CONFLICT OF INTEREST

I Sleeman, F Johnston, GW Duncan and TK Khoo have no financial disclosures. RA Lawson is funded by Parkinson’s UK has previously been supported by grants from the Lockhart Parkinson’s Disease Research Fund. AJ Yarnall is funded by the Biomedical Research Centre, Newcastle University, and has previously been supported by grants from the Lockhart Parkinson’s Disease Research Fund and the Michael J. Fox Foundation (MJFF). She has received honoraria from Teva-Lundbeck and sponsorship from Teva-Lundbeck, UCB, GlaxoSmithKline (GSK), Genus, Britannia Pharmaceuticals Ltd. and AbbVie for attending conferences. DJ Burn has received grants from NIHR, Wellcome Trust, and Parkinson’s UK. He has received speaker fees from Acadia Pharmaceuticals.

ACKNOWLEDGMENTS

The ICICLE-PD study group would like to thank all participants for their contribution towards the study.
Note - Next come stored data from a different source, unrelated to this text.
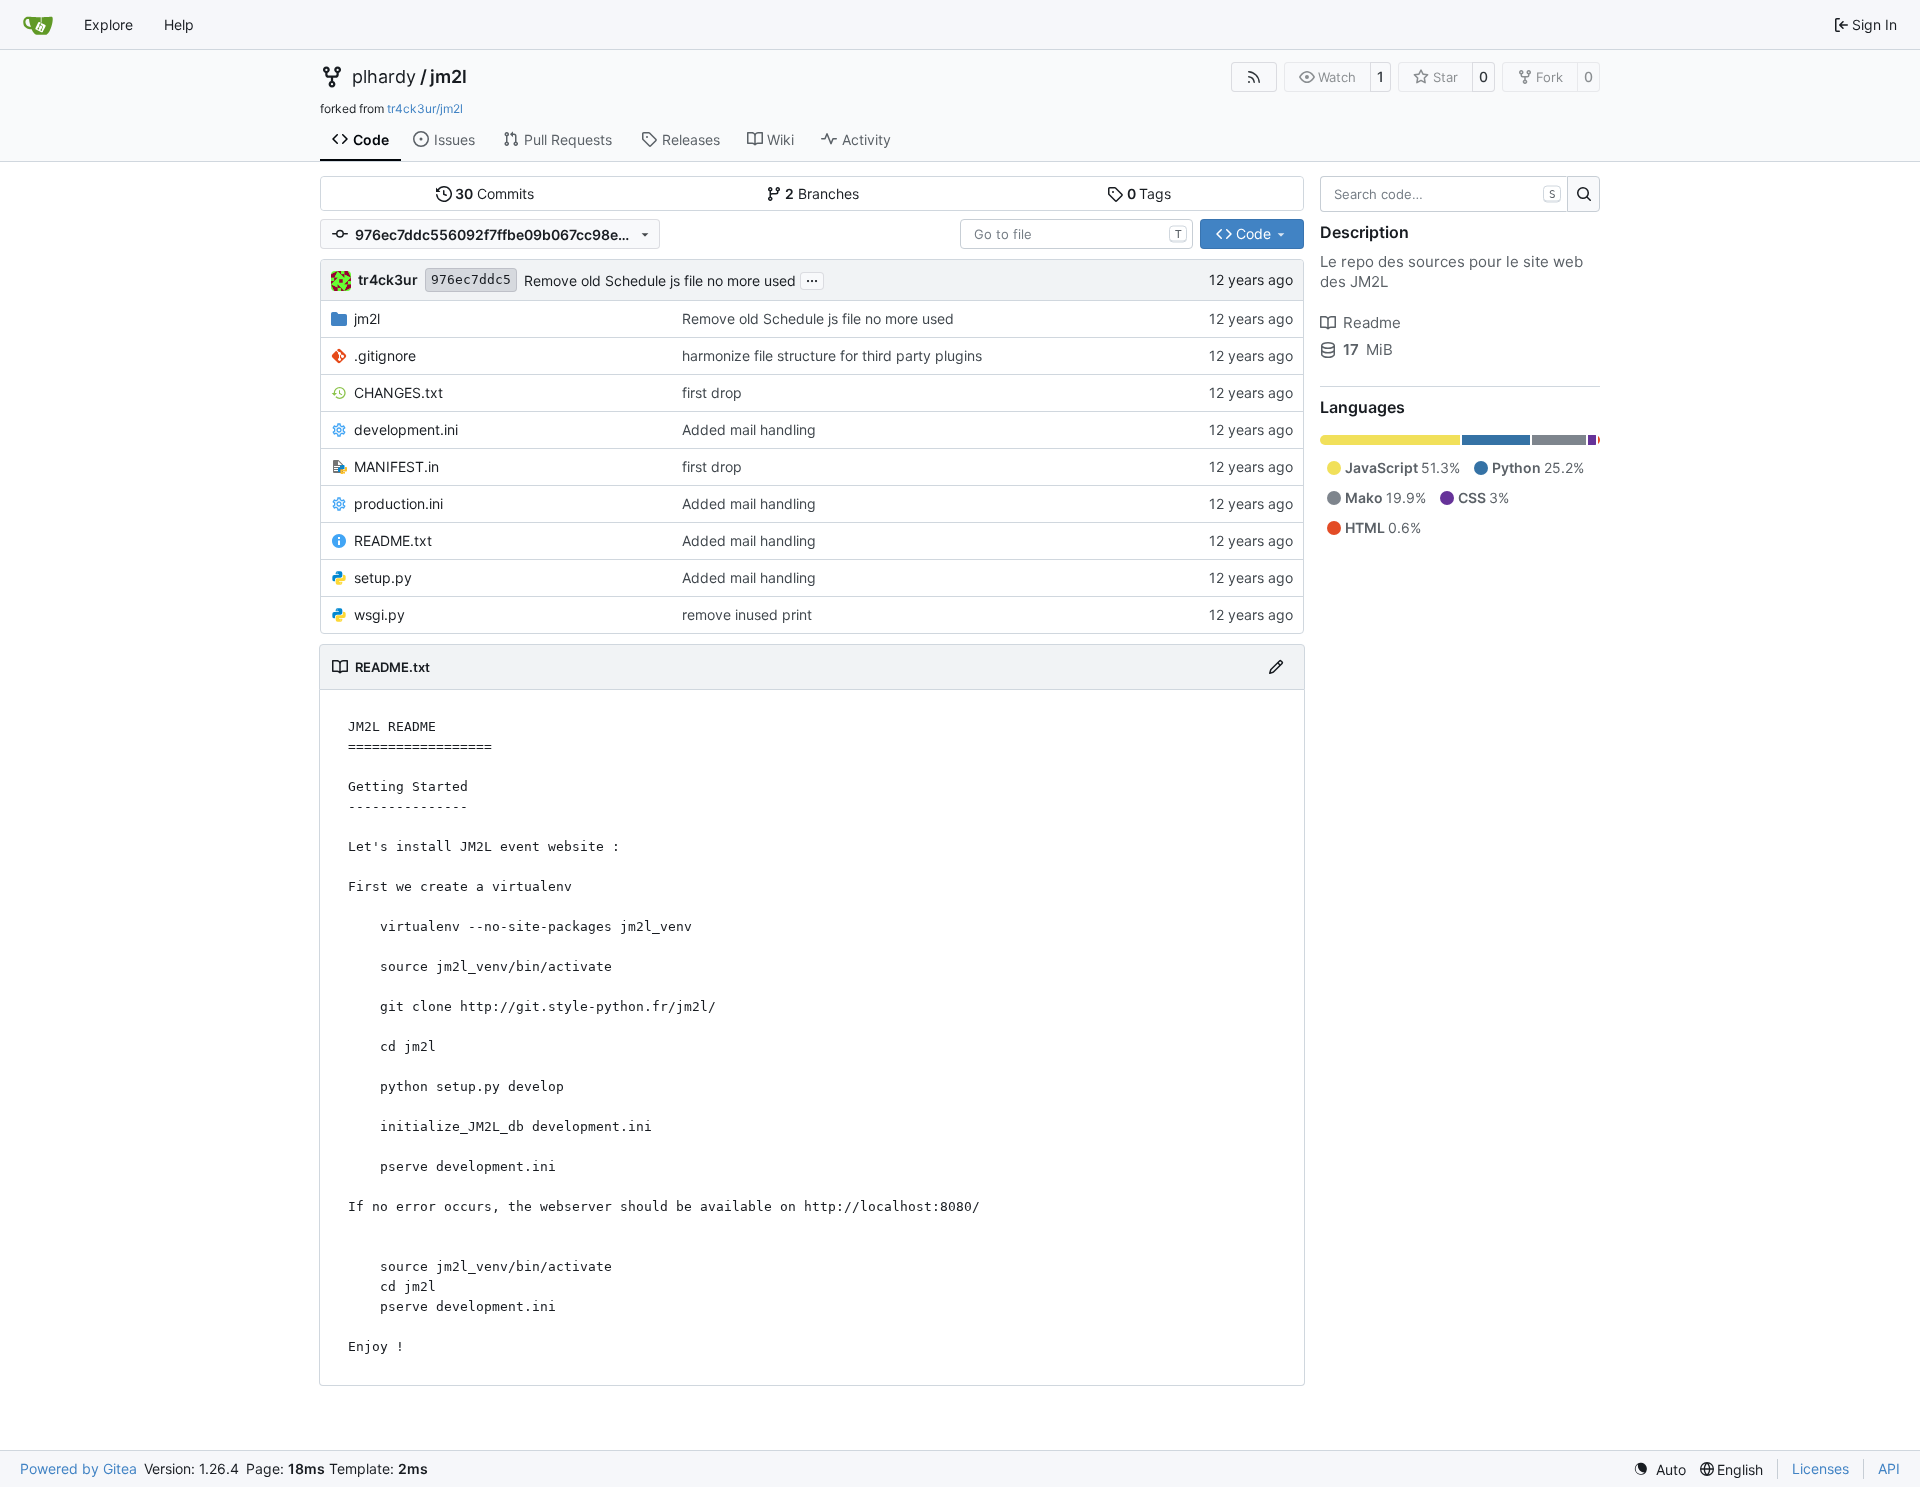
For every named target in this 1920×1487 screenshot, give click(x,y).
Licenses (1820, 1468)
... (812, 278)
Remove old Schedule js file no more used (660, 280)
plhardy (384, 77)
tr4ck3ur (388, 279)
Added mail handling (749, 429)
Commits (494, 193)
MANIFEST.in (396, 466)
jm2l (448, 77)
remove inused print (747, 614)
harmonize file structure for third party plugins (832, 355)
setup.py (383, 577)
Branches (822, 193)
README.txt (393, 540)
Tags (1149, 193)
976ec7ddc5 (471, 279)
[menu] (1659, 1469)
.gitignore (385, 355)
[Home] (38, 25)
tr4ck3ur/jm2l (425, 108)
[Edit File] (1276, 667)
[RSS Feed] (1254, 77)
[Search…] (1583, 194)
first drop (712, 392)
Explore (108, 24)
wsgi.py (379, 614)
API (1889, 1468)
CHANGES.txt (398, 392)
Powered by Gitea (78, 1468)
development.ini (406, 429)
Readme (1372, 322)
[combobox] (1076, 234)
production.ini (398, 503)
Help (179, 24)
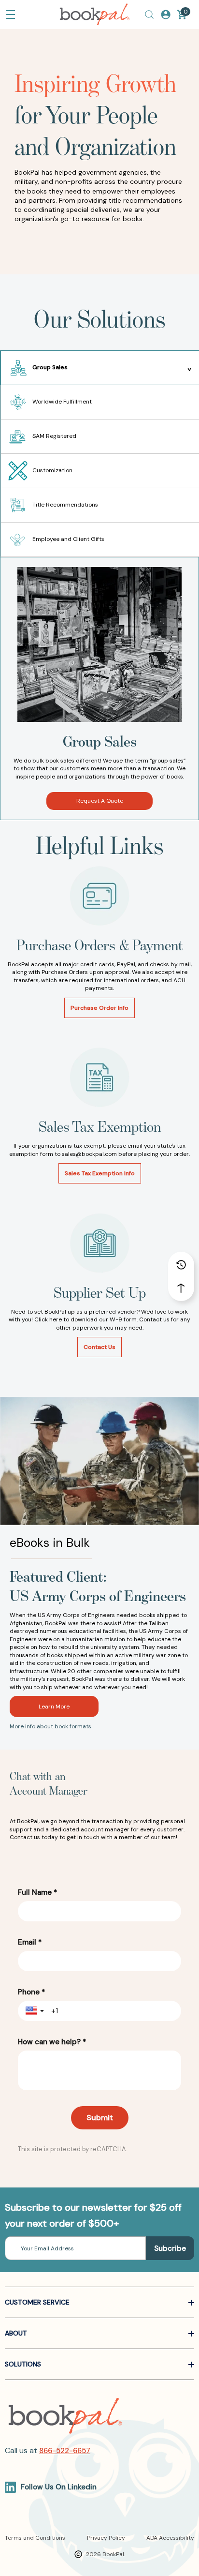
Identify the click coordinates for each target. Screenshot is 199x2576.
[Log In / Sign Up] (165, 14)
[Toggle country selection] (35, 2011)
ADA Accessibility (170, 2538)
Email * (30, 1942)
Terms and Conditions (35, 2538)
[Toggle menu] (10, 14)
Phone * (31, 1992)
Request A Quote (99, 801)
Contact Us (99, 1347)
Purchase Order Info (99, 1008)
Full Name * (37, 1892)
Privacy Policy (106, 2538)
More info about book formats (50, 1726)
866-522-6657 (64, 2451)
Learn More (54, 1706)
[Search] (149, 14)
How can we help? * (52, 2042)
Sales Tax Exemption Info (100, 1173)
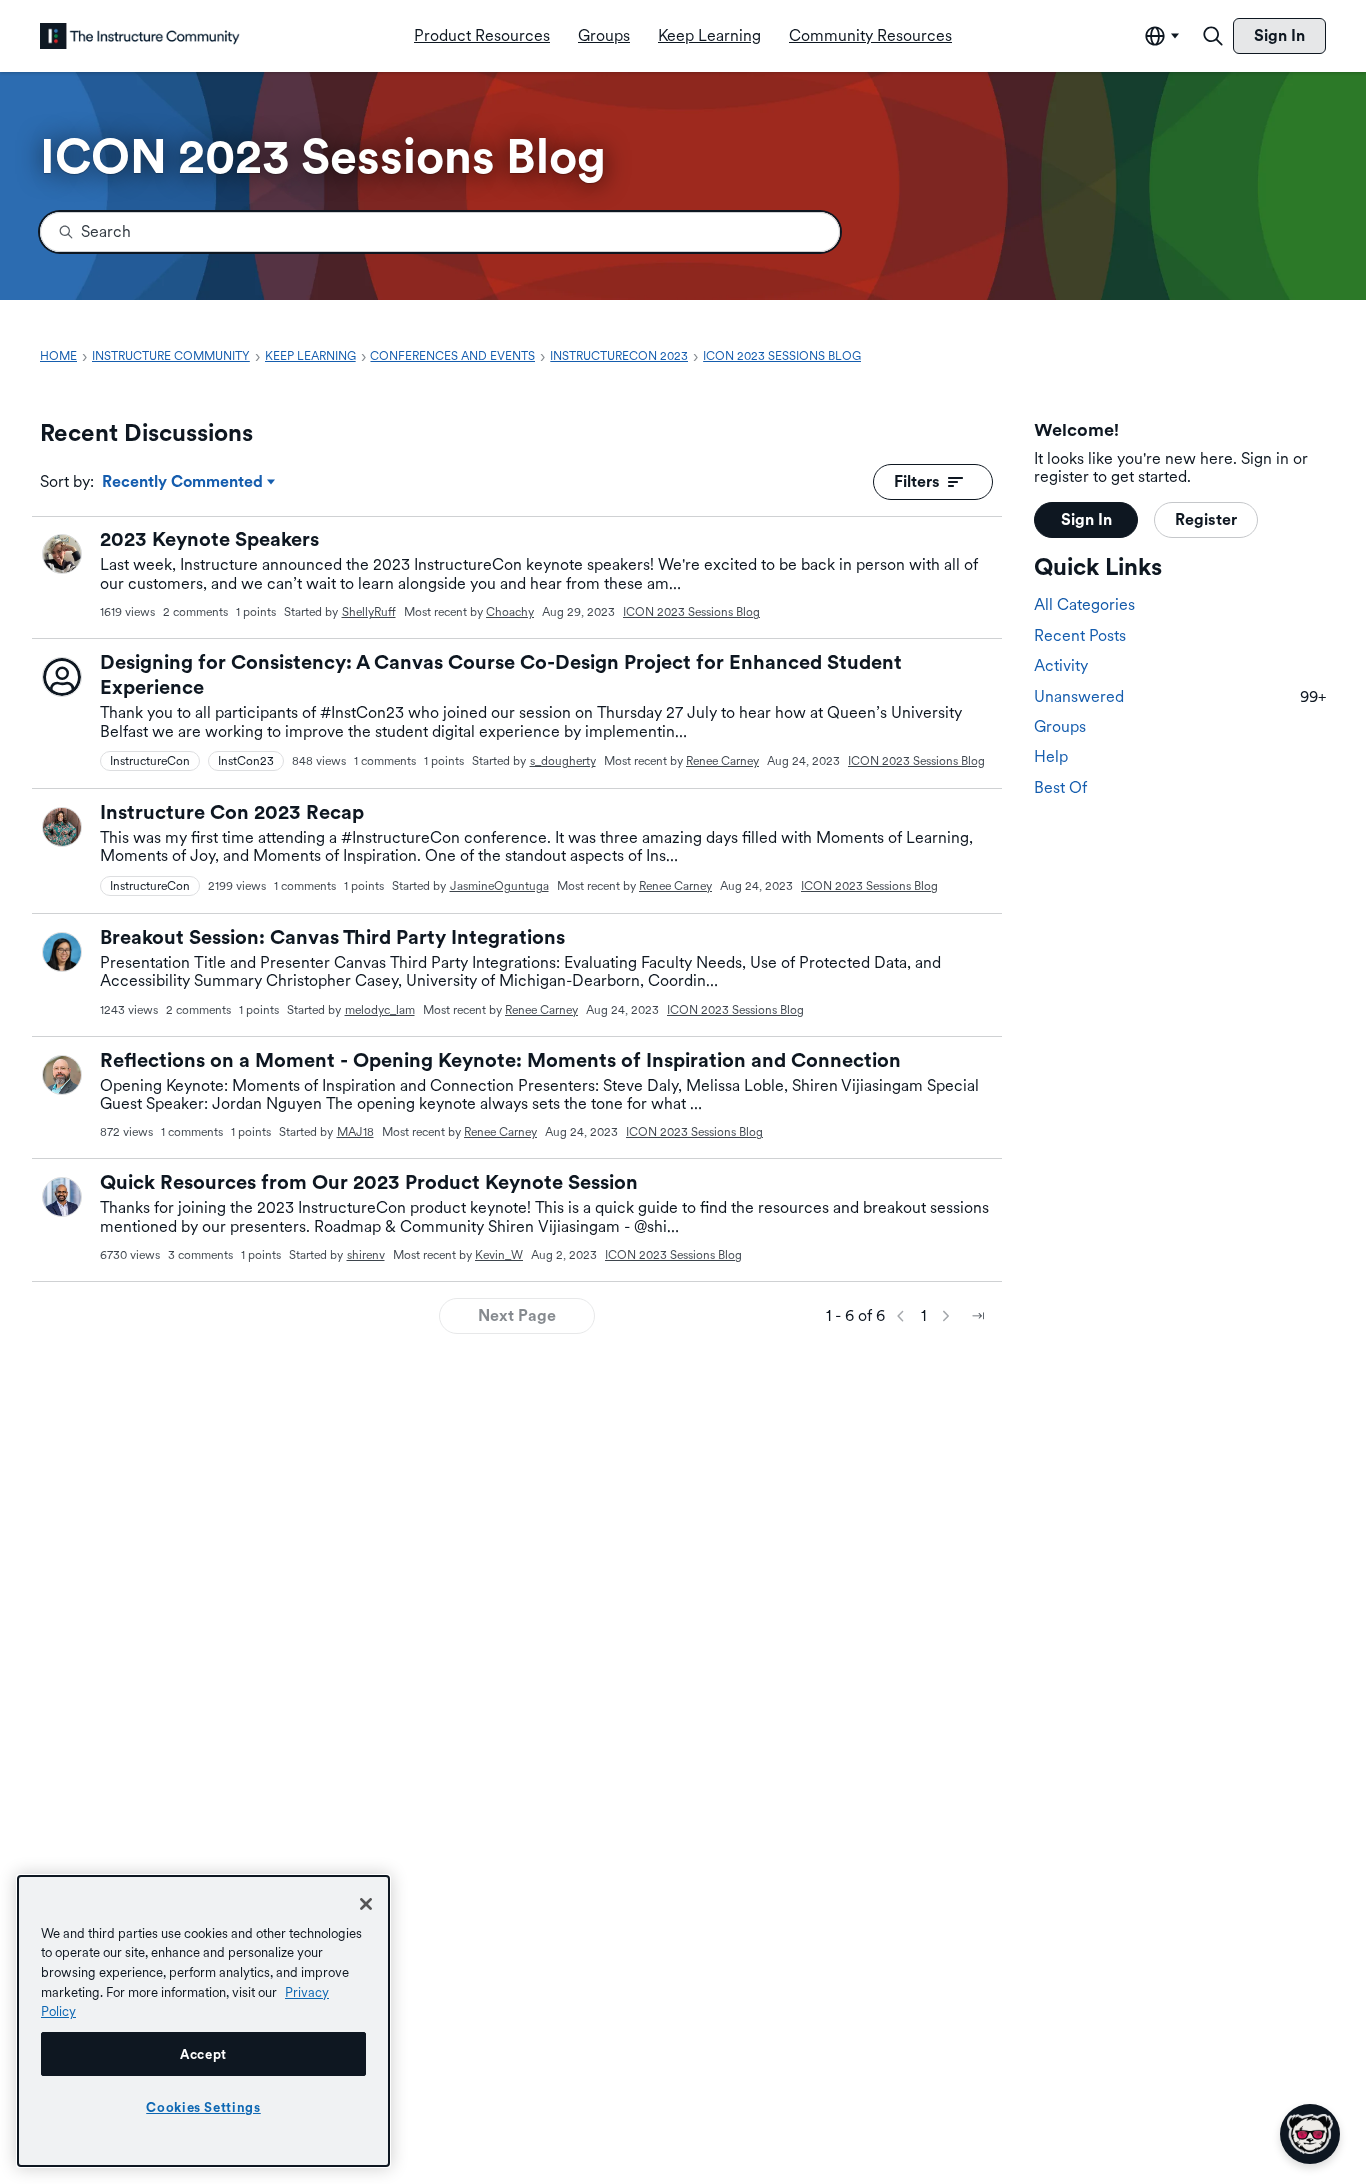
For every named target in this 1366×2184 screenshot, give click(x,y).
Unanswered (1180, 696)
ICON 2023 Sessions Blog (691, 612)
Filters (917, 481)
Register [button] (1206, 520)
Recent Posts (1080, 636)
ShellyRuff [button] (369, 612)
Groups (1060, 727)
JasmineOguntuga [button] (499, 886)
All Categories (1084, 605)
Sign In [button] (1086, 520)
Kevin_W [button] (499, 1255)
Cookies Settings (203, 2107)
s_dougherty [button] (563, 761)
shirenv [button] (366, 1255)
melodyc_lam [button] (380, 1010)
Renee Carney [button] (722, 761)
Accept (203, 2054)
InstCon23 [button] (246, 761)
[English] (140, 36)
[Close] (366, 1904)
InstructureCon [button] (150, 761)
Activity (1061, 666)
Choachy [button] (510, 612)
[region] (203, 2021)
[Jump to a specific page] (978, 1316)
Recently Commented (182, 483)
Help (1051, 757)
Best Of (1060, 788)
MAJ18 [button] (355, 1132)
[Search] (1213, 36)
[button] (62, 554)
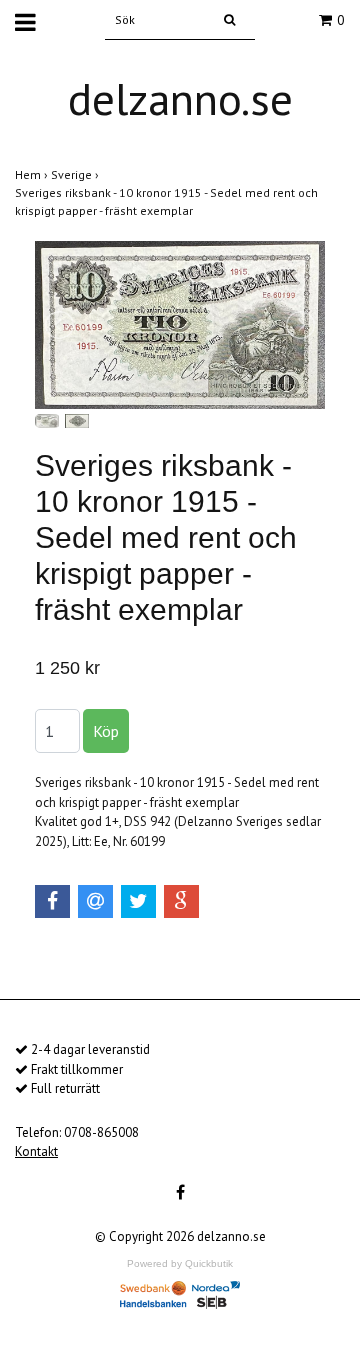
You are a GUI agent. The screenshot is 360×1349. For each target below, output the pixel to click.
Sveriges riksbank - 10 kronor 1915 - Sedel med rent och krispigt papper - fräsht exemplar (166, 201)
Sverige (76, 174)
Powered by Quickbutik (180, 1263)
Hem (33, 174)
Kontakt (36, 1151)
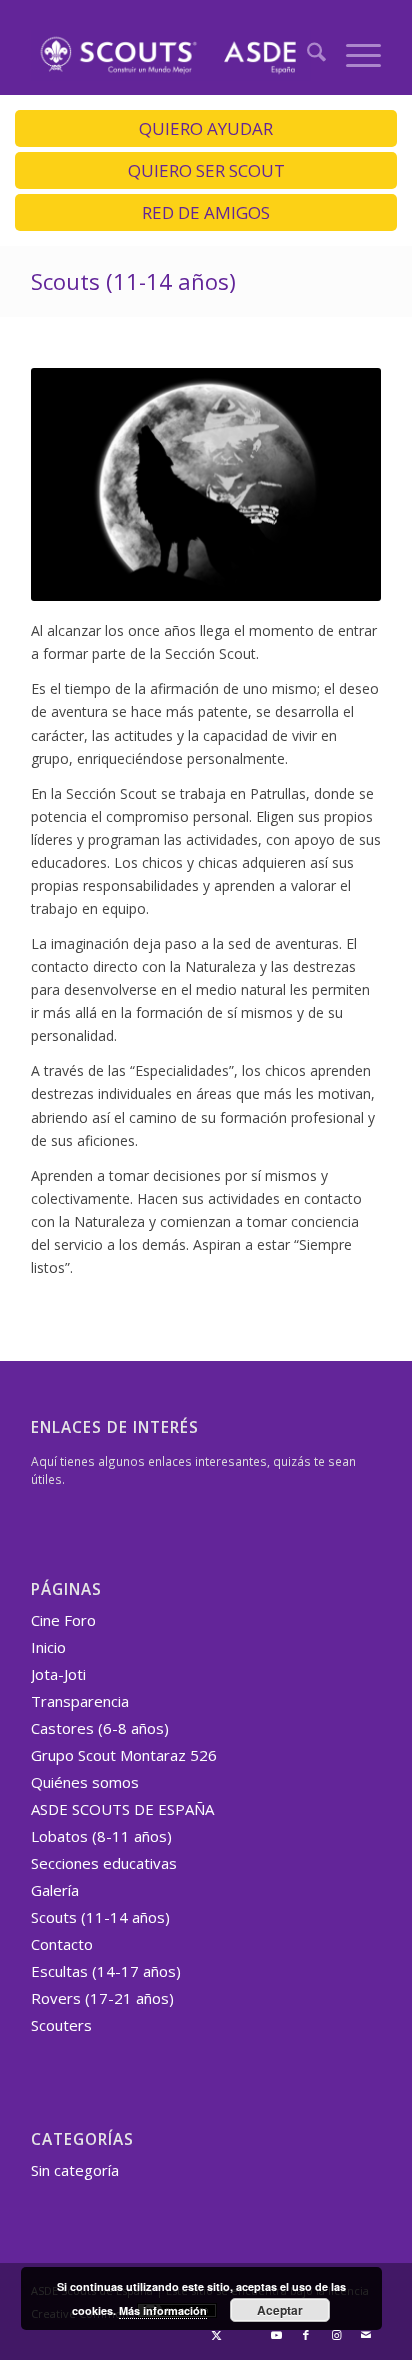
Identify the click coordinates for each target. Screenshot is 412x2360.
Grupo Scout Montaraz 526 (124, 1755)
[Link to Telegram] (246, 2335)
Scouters (61, 2025)
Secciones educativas (104, 1863)
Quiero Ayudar (206, 128)
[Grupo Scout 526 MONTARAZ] (171, 55)
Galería (55, 1890)
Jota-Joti (58, 1674)
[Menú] (353, 55)
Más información (163, 2310)
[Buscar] (306, 55)
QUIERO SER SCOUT (206, 170)
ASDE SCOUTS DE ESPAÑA (122, 1809)
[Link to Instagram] (336, 2335)
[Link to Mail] (366, 2335)
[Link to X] (216, 2335)
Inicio (48, 1647)
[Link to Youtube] (276, 2335)
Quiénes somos (85, 1782)
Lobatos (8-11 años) (101, 1836)
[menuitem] (306, 55)
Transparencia (80, 1701)
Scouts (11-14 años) (133, 281)
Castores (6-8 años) (100, 1728)
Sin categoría (75, 2170)
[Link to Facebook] (306, 2335)
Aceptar (280, 2310)
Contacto (62, 1944)
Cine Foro (63, 1620)
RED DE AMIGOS (206, 212)
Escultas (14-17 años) (106, 1971)
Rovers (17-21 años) (102, 1998)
The research was funded by Parkinson’s UK (J-0802, G-1507) and supported by the Lockhart Parkinson’s Disease Research Fund, the National Institute for Health Research (NIHR) Newcastle Biomedical Research Centre in Ageing and Chronic Disease and Biomedical Research Unit in Lewy Body Dementia based at Newcastle upon Tyne Hospitals NHS Foundation Trust and Newcastle University and the NIHR Biomedical Research Centre award to the University of Cambridge/Addenbrooke's Hospital. The views expressed are those of the author(s) and not necessarily those of the NHS, the NIHR or the Department of Health.